Re: [git-users] Synchronizing air gapped git repositories using bundles

Philip Oakley Thu, 02 Feb 2017 16:17:30 -0800

Hi Lowell,

An aside question: If all the machines were co-located, would they still be 
air-gapped those few feet between them, or would they be linked? I ask because 
it helps clarify the way you would serve between the machines.


The bundle is simply a compact version of the on-wire transfer, where the 
negotiation of 'wants', and 'haves'  (which is normally on-the-wire) is done by 
the user. When you fetch from the bundle it is just like fetching from a 
remote, and ony the requested parts (the refspec) is extracted from the bundle.

It may help clarify discussions about what is being transferred.

My example would be:

git bundle create mc1-20161201-20170202.bndl --ALL --since="2016.12.01" master

so the bundle filename contains the full details of what where when...

I've not come up against a 'verify' scenario where the bundle has a partial 
orphan branch from the recipients view, so that if the refspec wanted every ref 
then that one would be metaphorically shallow (and hence not be connected).

The bundles are usually quite small and compact (relative to say a zip file of 
every revision - e.g. right click the top directory and sent to a Compressed 
(zipped) folder - been there, done that), so it shouldn't be an issue (try the 
alternate to compare!)

"Bundle stacking" was the second one as you thought - fetch from Nov16.bndl, 
then Dec16.bndl, then Jan17.bndl, etc.

Using the --branches option is one way to go, but you may get later 
synchronisation problems with the other branches if you don't get sufficient 
depth into the bundle - i.e. getting the right since date, or tag, or merge 
base "master..sidebranch" (two dot notation).


The other point you probably already know is that you can practice this all on 
a single machine! Just init a test repo, add a few commits and branches (with 
faked commit dates etc), then bundle parts of it, now init another repo and try 
fetching fom that bundle, back to the first repo and get another partial 
bundle, and transfer that, etc. etc. This means you can test out all the issues 
easily from the comfort of the chair!

The final bit is that you don't (shouldn't) get any "result in unreferenced 
revisions in the destination repositories", all those revisions fetched from 
the bundle will be linked to a known ref. There may be revs in the bundle that 
aren't brought in, which isn't quite the same question.

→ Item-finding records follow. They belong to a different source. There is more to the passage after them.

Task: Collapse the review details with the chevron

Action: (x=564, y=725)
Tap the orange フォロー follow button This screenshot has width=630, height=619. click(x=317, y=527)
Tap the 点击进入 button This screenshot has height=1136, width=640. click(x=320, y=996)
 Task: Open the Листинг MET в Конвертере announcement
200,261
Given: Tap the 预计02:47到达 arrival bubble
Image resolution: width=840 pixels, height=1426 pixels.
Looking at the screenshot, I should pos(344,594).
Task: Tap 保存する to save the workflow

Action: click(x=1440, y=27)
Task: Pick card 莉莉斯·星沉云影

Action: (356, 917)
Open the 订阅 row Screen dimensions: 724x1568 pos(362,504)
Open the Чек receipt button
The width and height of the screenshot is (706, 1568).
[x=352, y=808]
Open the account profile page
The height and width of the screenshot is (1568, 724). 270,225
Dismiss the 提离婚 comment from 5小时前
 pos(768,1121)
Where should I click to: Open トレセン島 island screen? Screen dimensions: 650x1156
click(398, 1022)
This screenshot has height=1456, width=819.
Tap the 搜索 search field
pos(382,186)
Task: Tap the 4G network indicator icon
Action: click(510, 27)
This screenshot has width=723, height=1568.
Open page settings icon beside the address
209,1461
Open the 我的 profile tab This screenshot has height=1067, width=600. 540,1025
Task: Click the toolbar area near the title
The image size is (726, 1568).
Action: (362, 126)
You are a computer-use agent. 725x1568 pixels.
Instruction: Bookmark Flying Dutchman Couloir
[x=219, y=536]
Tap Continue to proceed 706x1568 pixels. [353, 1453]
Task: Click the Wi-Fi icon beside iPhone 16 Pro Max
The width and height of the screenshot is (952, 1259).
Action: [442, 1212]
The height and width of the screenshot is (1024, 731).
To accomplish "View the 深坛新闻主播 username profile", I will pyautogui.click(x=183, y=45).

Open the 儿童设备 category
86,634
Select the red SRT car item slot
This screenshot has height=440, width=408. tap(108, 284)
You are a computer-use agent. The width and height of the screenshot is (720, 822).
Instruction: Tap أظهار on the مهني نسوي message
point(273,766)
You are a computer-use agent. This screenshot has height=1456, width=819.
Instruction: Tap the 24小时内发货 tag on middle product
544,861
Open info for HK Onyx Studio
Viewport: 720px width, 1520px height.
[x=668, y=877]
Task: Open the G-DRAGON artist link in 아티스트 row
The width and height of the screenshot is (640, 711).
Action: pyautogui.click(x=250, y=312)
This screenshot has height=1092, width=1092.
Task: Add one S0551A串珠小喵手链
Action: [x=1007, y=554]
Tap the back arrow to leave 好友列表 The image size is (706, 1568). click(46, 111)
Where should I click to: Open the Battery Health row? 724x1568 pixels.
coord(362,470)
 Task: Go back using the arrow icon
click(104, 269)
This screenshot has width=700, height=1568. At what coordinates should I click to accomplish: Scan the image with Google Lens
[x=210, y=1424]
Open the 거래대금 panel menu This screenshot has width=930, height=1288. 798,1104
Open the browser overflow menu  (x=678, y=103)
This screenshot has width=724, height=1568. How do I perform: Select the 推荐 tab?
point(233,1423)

Hope that bit of rambling helps.

Philip
PS I understand enough of how I think git works to get me into trouble....  
also.
  ----- Original Message ----- 
  From: Lowell Alleman 
  To: Git for human beings 
  Cc: philipoak...@iee.org 
  Sent: Thursday, February 02, 2017 6:23 PM
  Subject: Re: [git-users] Synchronizing air gapped git repositories using 
bundles


  Philip,


  Thanks for the reply!


  The reason I'm looking at using a script is mostly for standardization.  So 
that the file names are consistent and to capture some bundle metadata 
necessary for the file transfer process (file name, size, checksum, ...)  We 
capture some metadata about the bundle such as: Revision count and some delta 
details (specifically, the the output of  "git diff --stat" and "git log 
--stat").  This helps answer the question about what is being transferred in a 
given bundle.  (And to the best of my knowledge, there's no way to get this 
info from the bundle file itself.)   Secondary reasons for the script comes 
down to mixed levels of user fluency with git, a general mandate to automate 
tasks, and, currently, the script is responsible for tracking the "last export 
point" via tags.  (Oh, and I found it easy to forget to include refs, like 
refs/heads/master in the bundle, and then importing became super painful on the 
other side.)


  I was trying to stick with specific revisions and avoid overlapping exports, 
for a few reasons:  (1) so that we could build a change "manifest" to go along 
with the bundle that would only include what's "new", (2) so that if we need to 
release multiple fixes in a short period of time, like more that one a day, we 
don't end up just copying the same stuff around over and over again (we are 
looking at a scheduled monthly sync up to keep divergence from becoming 
significant, but we may need to sync up multiple times a day on rare 
occasions), and (3) just to generally minimize file transfer size (not a huge 
deal, talking a few MBs).


  I fully agree on the file transfer rejections point.  Hasn't happened yet.  
Policy work is ongoing.



  When you refer to bundle stacking.  Is there a way to specify multiple 
locations to pull from at once, or are you just referring to the fact that you 
can sequentially pull from multiple bundle files.  (I'm assuming the second.)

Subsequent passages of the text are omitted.